(Collected data)
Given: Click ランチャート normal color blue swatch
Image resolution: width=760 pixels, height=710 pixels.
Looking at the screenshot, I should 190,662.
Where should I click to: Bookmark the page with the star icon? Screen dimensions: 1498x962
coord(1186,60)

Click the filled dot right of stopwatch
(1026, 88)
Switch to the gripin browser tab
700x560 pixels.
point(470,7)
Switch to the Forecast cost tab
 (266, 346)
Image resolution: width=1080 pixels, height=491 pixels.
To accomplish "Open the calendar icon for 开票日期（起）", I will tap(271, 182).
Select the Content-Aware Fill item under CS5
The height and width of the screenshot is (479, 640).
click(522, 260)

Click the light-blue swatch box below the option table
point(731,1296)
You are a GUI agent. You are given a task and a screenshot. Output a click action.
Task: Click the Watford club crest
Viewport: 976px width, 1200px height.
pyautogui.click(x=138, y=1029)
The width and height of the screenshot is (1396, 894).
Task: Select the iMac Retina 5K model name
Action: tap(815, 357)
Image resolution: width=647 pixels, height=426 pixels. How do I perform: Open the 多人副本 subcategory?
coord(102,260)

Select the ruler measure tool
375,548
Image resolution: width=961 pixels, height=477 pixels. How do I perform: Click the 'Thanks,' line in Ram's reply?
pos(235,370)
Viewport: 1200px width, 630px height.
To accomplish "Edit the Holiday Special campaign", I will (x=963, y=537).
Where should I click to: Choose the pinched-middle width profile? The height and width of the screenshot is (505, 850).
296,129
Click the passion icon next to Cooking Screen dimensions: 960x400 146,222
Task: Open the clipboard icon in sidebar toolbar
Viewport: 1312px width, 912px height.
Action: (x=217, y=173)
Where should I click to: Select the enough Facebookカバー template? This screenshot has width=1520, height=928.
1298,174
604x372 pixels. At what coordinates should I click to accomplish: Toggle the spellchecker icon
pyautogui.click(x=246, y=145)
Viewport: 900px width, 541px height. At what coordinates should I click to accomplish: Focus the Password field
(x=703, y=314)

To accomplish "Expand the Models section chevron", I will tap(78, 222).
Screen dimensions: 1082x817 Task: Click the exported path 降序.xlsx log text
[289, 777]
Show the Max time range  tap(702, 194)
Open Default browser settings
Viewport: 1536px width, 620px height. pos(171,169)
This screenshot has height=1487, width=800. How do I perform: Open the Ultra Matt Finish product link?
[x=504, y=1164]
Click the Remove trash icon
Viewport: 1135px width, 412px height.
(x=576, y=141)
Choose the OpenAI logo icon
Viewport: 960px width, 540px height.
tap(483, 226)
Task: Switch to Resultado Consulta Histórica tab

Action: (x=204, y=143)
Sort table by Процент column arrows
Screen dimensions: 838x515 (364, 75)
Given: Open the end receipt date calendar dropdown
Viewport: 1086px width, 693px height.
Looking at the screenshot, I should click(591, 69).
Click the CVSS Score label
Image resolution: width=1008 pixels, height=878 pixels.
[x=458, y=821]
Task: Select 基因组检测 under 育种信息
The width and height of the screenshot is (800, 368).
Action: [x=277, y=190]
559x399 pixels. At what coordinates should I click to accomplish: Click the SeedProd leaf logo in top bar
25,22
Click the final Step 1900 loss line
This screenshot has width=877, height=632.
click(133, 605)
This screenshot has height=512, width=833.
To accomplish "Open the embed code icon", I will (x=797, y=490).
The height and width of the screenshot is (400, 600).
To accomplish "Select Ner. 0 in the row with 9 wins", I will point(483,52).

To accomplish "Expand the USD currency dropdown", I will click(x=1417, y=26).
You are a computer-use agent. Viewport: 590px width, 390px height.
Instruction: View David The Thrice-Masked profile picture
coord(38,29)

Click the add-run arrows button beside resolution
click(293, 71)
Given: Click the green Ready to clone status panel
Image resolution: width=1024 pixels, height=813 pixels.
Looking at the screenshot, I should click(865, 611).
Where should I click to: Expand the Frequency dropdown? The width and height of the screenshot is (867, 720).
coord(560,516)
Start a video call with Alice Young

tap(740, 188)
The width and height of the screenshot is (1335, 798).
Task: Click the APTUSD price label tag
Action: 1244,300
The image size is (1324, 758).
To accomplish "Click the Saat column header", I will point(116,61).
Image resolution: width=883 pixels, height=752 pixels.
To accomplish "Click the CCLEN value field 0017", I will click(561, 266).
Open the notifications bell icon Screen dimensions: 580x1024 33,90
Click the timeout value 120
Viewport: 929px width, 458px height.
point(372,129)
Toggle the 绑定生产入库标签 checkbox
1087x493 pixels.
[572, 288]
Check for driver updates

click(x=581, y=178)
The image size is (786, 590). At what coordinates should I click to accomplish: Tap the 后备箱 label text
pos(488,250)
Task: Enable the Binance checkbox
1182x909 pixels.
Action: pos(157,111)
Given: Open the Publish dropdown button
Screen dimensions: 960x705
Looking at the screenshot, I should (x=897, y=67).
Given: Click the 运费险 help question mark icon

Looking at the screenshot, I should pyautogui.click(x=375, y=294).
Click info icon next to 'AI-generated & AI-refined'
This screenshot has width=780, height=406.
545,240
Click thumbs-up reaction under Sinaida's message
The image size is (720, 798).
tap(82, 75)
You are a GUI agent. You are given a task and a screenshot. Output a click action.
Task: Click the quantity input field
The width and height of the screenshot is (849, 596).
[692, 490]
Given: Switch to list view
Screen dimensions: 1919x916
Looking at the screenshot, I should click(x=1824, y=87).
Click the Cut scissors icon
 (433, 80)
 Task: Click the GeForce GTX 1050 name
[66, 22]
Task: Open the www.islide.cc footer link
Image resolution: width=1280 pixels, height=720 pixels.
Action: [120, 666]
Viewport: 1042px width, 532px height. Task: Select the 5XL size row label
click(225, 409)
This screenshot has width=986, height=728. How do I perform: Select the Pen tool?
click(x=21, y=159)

• Exercise directions: Which lines run from the one containing "Given: Click the 运费险 help question mark icon" to the end of the entries above? Quote exactly those, and only those.

• Expected output:
Given: Click the 运费险 help question mark icon

Looking at the screenshot, I should pyautogui.click(x=375, y=294).
Click info icon next to 'AI-generated & AI-refined'
This screenshot has width=780, height=406.
545,240
Click thumbs-up reaction under Sinaida's message
The image size is (720, 798).
tap(82, 75)
You are a GUI agent. You are given a task and a screenshot. Output a click action.
Task: Click the quantity input field
The width and height of the screenshot is (849, 596).
[692, 490]
Given: Switch to list view
Screen dimensions: 1919x916
Looking at the screenshot, I should click(x=1824, y=87).
Click the Cut scissors icon
 (433, 80)
 Task: Click the GeForce GTX 1050 name
[66, 22]
Task: Open the www.islide.cc footer link
Image resolution: width=1280 pixels, height=720 pixels.
Action: [120, 666]
Viewport: 1042px width, 532px height. Task: Select the 5XL size row label
click(225, 409)
This screenshot has width=986, height=728. How do I perform: Select the Pen tool?
click(x=21, y=159)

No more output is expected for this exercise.